◆ Description of the task
Return the rows exactly as they appear, starting with the line that contains "Given: Click the Backend port field" and continuing through the end of the rows, with both ends included. Leave the pictures out of your answer.

Stored data entries:

#####

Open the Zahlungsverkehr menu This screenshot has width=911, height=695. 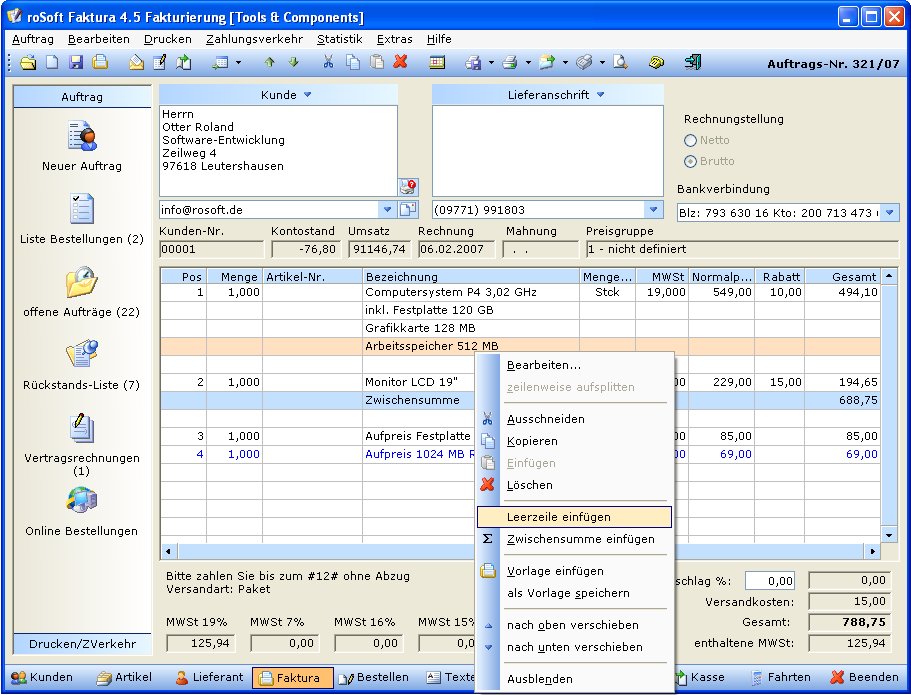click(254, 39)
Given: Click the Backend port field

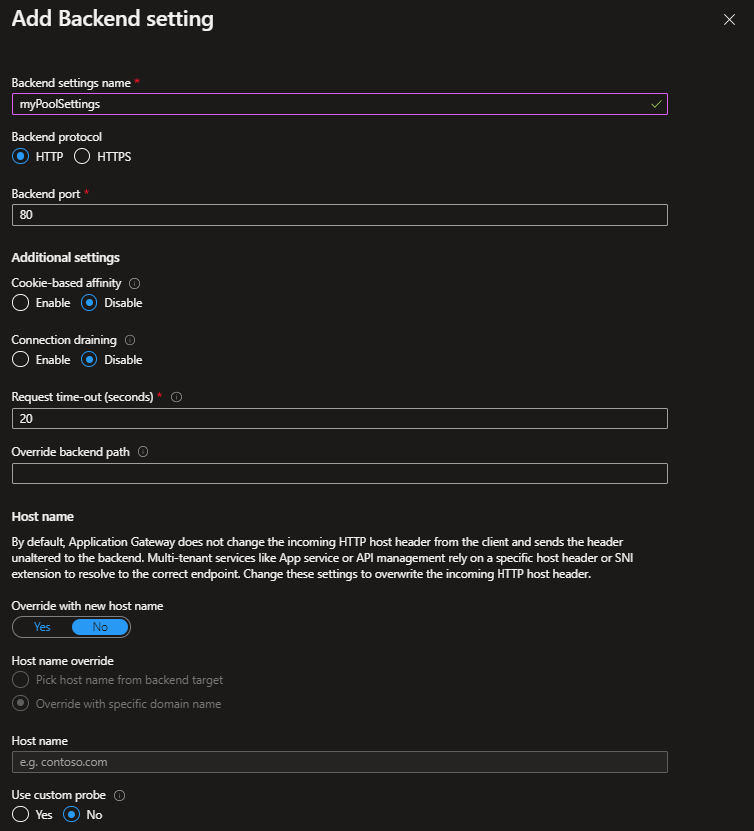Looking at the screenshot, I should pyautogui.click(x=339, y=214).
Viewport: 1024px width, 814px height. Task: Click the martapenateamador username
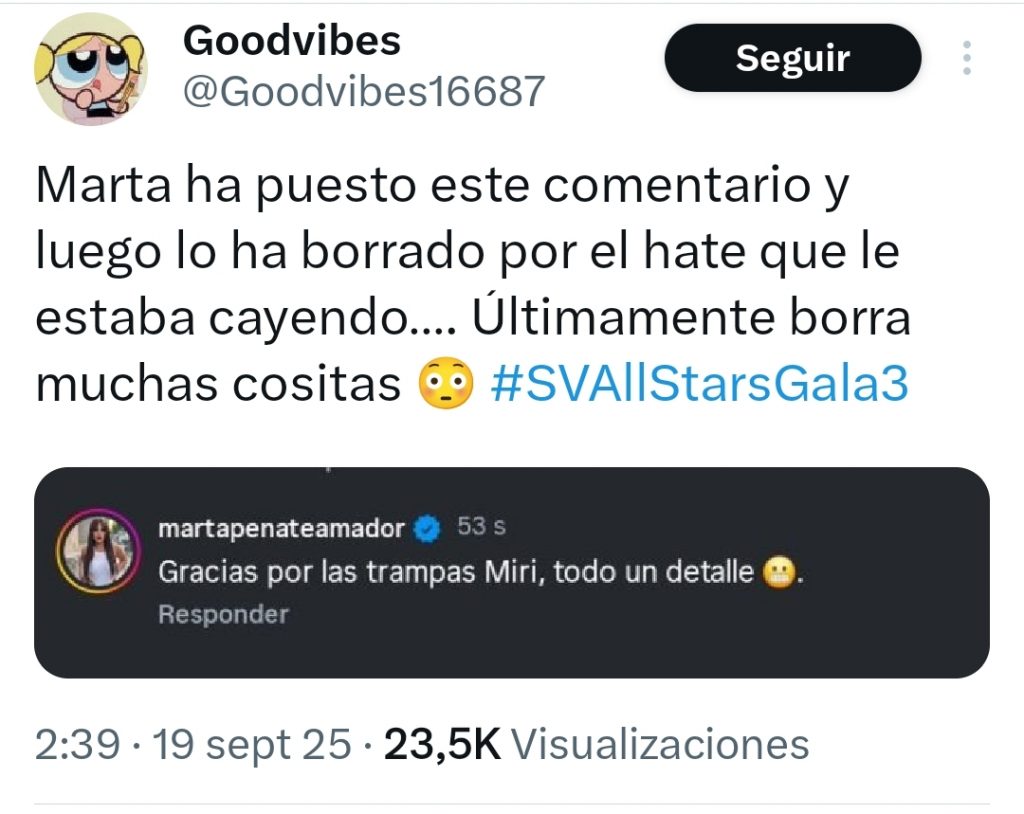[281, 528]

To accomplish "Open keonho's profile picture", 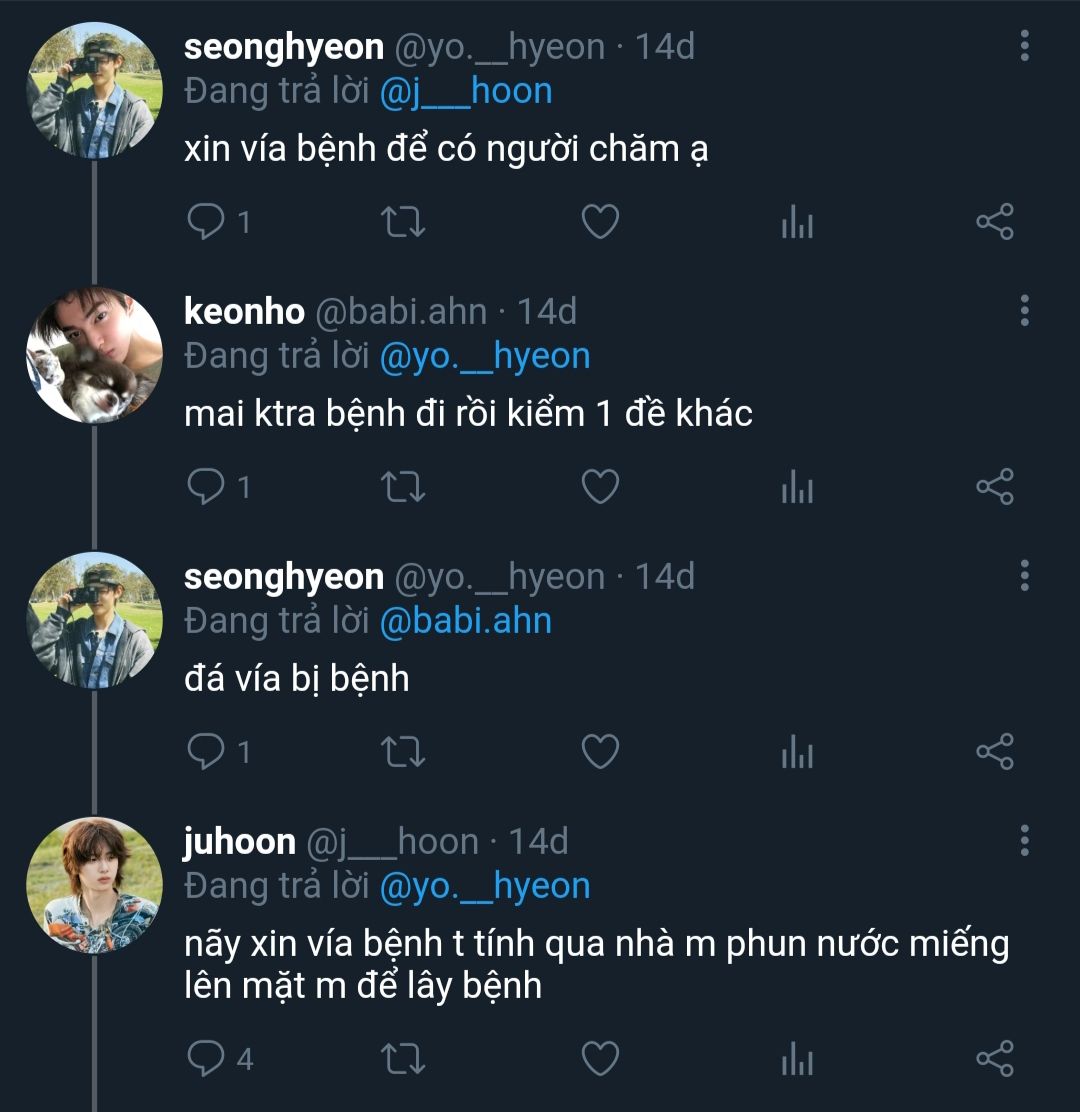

#####

◆ Exercise output
Given: Click the Backend port field

Looking at the screenshot, I should pyautogui.click(x=339, y=214).
Viewport: 1024px width, 814px height. Task: Click the martapenateamador username
[281, 528]

To accomplish "Open keonho's profile picture", 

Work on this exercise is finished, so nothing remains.